● BRIEF 1
Could you give the stretch of the floppy eyelid article from "Horizontal tightening of" through "of 18 patients." again, with "floppy eyelid syndrome" renamed to "lax eyelid syndrome"?
● BRIEF 2
Can you carry the report on eyelid tightening further from the point where it stops?

Horizontal tightening of upper eyelid helps with floppy eyelid syndrome

May 15, 2007

Horizontal eyelid tightening alone results in secondary improvement in the ptosis associated with floppy eyelid syndrome, according to the results of a case series in 24 eyelids of 18 patients.

Key Points

Las Vegas-In a study of patients with floppy eyelid syndrome (FES) by David Mills, MD, Andrew Harrison, MD, and Dale R. Meyer, MD, FACS, upper eyelid tightening generally resulted in secondary, quantifiable elevation of upper eyelid position and improvement in the relative ptosis in approximately 92%. Eyelash ptosis was also qualitatively improved.

"Based on the results of our study, we feel that unless the associated upper eyelid ptosis is particularly severe, it appears reasonable to perform surgical correction of FES with horizontal tightening alone as the initial treatment strategy," said Dr. Meyer, who presented results from the study at the American Academy of Ophthalmology annual meeting during a session on orbital, lacrimal, and plastic surgery.

● EXTRACTED MATERIAL
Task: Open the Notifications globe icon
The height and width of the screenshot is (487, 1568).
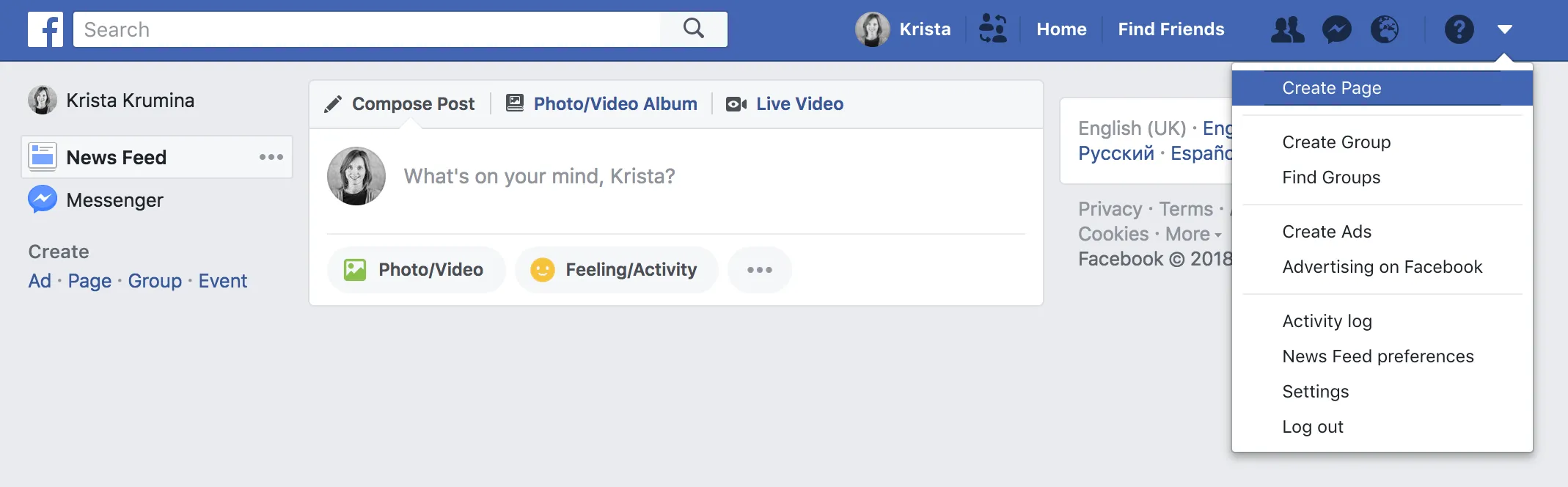Action: coord(1385,29)
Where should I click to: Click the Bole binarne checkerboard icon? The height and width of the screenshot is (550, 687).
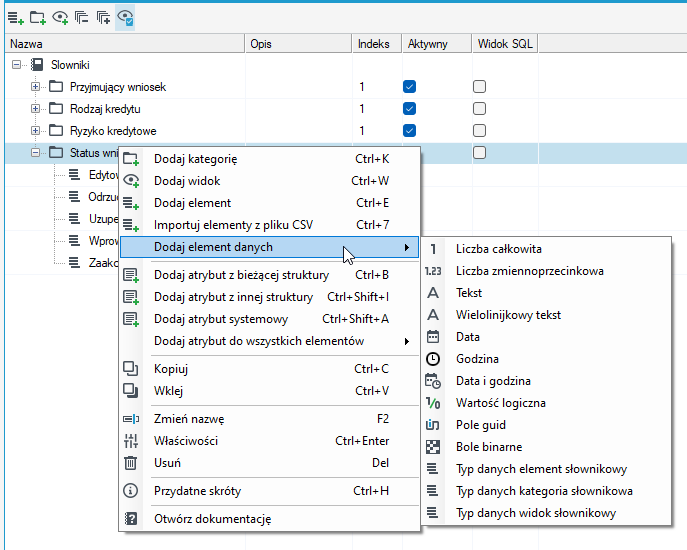(433, 447)
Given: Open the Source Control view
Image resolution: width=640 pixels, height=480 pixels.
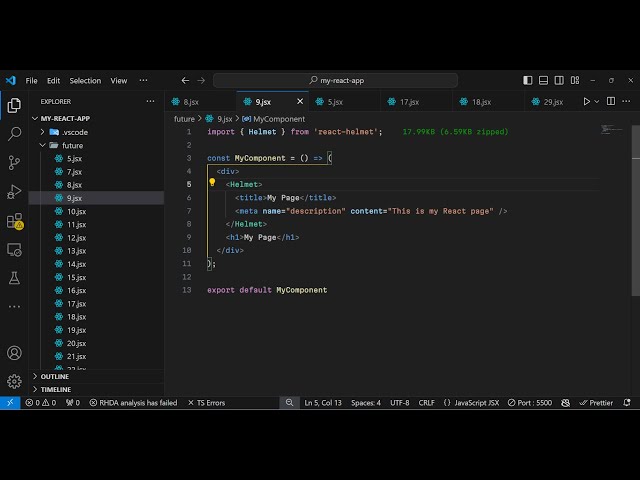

● EXPECTED OUTPUT 1
Horizontal tightening of upper eyelid helps with lax eyelid syndrome

May 15, 2007

Horizontal eyelid tightening alone results in secondary improvement in the ptosis associated with lax eyelid syndrome, according to the results of a case series in 24 eyelids of 18 patients.

● EXPECTED OUTPUT 2
"Secondary surgery for ptosis correction could be performed with standard techniques if indicated or requested. In this study, however, all patients were pleased with the eyelid correction and no patient requested an additional ptosis correction," continued Dr. Meyer, professor of ophthalmology at Albany Medical College, Albany, NY.

Classic case

The classic FES patient is an overweight, middle-aged male, although the syndrome occasionally may be encountered in women and non-obese individuals. Many of these patients also suffer from obstructive sleep apnea.

According to Dr. Meyer, the simplest form of treatment consists of topical lubricating or antibiotic ointments and eyelid shielding to prevent nocturnal eyelid eversion. Surgical treatment typically involves horizontal tightening of the lateral upper eyelid by full-thickness wedge resection or tarsal strip procedure. Other surgical procedures such as lateral tarsorrhaphy, anterior lamellar repositioning, or medial canthal tightening also have been described.

An association between upper eyelid ptosis and FES also has been reported. Because of this association, some surgeons combine repair of the two conditions, Dr. Meyer said.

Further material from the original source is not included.